__Task item__.
What lines of the data below include the word "header"? Report them by copying each.

#####

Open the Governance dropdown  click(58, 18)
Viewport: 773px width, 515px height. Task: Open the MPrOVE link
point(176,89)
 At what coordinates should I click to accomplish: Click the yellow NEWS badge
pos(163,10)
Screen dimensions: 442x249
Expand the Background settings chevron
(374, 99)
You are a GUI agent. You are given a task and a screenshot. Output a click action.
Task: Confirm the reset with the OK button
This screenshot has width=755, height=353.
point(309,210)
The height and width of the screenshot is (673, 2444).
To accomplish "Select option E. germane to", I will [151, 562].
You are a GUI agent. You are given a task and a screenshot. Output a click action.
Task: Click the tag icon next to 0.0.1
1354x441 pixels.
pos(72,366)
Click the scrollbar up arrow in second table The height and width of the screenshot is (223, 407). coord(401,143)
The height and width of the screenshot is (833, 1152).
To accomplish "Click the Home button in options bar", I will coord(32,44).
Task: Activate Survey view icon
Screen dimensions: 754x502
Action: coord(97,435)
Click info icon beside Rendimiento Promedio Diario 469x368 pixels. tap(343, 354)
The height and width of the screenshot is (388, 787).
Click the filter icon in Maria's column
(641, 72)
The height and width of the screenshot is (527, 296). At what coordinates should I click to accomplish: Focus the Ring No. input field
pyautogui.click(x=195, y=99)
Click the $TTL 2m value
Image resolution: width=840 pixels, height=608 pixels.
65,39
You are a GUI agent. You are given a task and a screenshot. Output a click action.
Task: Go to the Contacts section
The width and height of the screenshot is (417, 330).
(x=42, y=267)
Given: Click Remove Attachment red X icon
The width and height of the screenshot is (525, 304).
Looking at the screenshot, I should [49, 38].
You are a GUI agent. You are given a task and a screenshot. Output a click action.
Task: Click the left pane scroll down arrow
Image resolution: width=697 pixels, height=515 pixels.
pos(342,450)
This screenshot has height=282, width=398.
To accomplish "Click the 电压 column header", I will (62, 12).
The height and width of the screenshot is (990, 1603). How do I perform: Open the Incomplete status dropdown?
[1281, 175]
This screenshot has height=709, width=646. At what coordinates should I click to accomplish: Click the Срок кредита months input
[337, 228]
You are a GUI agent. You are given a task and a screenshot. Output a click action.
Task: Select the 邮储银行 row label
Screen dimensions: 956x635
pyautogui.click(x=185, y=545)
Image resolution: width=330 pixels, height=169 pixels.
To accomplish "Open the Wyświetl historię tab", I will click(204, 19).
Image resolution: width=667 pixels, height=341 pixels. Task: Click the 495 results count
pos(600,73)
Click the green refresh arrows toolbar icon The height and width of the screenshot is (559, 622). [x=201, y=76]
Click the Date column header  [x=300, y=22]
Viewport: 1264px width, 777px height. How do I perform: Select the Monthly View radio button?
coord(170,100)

#####

__Exercise solution__.
To accomplish "Click the 电压 column header", I will (62, 12).
Click the Date column header  [x=300, y=22]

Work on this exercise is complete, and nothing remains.